▶ **RECORDS FOR THIS TASK**
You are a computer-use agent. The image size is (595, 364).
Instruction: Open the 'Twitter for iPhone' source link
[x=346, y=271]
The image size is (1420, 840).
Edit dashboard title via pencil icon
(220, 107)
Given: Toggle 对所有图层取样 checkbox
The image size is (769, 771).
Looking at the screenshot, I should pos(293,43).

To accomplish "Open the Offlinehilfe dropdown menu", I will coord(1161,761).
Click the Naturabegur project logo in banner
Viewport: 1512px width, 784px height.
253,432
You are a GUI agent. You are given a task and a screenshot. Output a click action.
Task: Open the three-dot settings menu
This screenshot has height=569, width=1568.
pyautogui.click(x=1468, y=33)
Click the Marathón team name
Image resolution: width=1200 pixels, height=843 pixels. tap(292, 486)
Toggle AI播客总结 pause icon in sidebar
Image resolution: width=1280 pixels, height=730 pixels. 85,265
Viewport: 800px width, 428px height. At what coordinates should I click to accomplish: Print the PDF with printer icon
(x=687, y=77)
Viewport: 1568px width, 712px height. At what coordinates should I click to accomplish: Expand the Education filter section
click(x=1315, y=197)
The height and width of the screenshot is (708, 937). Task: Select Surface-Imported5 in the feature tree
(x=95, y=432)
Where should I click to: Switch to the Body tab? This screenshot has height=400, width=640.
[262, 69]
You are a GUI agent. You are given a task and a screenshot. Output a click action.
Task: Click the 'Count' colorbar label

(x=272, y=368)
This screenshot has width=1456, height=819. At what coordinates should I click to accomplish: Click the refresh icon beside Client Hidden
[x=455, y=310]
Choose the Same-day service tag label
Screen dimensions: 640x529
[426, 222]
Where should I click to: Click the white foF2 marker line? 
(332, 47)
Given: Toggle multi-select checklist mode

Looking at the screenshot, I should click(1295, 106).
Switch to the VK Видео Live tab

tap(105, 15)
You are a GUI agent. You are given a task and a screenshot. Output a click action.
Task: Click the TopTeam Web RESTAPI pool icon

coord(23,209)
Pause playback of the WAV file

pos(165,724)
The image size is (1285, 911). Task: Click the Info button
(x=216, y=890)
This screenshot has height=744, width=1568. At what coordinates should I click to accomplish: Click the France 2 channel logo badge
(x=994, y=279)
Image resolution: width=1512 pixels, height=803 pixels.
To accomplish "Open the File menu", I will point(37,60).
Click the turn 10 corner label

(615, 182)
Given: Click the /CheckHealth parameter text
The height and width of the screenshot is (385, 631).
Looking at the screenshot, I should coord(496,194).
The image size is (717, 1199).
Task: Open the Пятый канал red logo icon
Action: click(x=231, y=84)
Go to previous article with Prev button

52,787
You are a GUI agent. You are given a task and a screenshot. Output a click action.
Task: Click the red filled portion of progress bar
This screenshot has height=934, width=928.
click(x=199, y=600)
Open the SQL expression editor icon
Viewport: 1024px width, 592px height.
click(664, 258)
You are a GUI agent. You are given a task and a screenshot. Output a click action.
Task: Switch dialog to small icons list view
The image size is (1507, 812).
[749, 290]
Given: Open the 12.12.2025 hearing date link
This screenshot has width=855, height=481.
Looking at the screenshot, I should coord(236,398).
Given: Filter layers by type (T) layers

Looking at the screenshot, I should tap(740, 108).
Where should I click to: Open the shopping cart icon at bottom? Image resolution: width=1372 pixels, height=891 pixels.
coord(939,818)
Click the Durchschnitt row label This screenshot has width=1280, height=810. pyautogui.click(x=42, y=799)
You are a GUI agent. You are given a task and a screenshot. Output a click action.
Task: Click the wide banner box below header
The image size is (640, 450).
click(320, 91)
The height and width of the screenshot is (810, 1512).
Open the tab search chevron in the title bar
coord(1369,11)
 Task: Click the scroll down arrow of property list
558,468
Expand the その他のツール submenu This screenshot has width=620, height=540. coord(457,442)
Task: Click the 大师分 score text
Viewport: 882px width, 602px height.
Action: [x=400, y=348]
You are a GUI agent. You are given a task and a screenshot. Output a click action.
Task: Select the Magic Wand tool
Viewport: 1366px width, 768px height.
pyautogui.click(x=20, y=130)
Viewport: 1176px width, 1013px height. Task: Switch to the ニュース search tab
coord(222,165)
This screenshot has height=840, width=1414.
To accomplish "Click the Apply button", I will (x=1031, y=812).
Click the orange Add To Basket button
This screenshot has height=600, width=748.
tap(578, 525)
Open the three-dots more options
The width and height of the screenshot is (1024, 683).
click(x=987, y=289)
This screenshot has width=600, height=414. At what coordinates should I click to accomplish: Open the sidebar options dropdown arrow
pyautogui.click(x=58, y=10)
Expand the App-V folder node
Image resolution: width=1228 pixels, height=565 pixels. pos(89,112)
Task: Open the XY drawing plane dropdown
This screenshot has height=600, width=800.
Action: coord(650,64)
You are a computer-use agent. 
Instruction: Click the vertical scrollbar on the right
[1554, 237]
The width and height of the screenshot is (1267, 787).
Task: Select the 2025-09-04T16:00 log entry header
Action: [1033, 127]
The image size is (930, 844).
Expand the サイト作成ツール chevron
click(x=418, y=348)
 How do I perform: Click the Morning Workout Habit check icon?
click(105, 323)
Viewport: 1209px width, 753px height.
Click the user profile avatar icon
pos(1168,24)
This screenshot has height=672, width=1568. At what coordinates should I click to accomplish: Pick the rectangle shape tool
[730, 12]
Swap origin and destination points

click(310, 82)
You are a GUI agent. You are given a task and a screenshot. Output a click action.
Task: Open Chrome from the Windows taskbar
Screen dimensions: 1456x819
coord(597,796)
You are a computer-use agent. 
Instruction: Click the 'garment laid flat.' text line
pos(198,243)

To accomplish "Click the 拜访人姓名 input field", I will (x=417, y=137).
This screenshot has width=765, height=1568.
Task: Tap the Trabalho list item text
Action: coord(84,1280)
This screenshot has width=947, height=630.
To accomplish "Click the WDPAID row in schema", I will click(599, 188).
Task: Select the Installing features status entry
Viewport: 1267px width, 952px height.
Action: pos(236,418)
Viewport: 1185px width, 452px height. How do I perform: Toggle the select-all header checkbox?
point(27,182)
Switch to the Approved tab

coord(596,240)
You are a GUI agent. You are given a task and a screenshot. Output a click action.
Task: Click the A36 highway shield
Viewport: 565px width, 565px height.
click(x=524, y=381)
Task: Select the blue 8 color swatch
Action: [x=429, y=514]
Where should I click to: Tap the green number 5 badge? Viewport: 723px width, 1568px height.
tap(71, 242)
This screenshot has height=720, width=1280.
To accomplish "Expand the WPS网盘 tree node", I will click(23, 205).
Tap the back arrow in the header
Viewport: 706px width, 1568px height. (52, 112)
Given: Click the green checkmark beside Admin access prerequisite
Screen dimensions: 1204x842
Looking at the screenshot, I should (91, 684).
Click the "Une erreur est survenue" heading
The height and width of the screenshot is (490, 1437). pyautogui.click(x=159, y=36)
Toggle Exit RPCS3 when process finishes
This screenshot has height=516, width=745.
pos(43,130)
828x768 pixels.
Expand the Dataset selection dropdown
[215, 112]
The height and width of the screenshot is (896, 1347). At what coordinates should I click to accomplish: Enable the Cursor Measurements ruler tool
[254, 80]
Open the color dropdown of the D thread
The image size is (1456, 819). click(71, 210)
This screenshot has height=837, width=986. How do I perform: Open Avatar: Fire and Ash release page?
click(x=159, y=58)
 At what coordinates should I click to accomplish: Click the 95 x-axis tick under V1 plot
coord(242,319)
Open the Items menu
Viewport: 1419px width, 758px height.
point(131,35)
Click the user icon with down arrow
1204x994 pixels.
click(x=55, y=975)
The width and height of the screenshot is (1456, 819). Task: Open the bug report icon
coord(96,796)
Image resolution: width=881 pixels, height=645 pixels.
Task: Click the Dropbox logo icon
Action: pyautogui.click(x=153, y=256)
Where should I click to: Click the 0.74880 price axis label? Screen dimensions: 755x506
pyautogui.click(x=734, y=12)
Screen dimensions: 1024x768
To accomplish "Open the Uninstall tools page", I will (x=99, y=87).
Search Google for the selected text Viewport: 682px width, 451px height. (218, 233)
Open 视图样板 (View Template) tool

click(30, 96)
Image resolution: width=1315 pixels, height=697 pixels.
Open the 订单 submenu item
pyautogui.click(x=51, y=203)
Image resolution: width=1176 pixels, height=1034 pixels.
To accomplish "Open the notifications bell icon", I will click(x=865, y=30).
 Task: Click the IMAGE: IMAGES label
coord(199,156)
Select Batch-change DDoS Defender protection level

▶ **PROMPT**
Show each line from the rows above that contains the word "Expand", copying every such line in full.

▶ **TASK RESULT**
Viewport: 1568px width, 712px height. At what coordinates should I click to accomplish: Expand the Education filter section
Expand the その他のツール submenu This screenshot has width=620, height=540. coord(457,442)
Expand the App-V folder node
Expand the サイト作成ツール chevron
To accomplish "Expand the WPS网盘 tree node", I will click(23, 205).
Expand the Dataset selection dropdown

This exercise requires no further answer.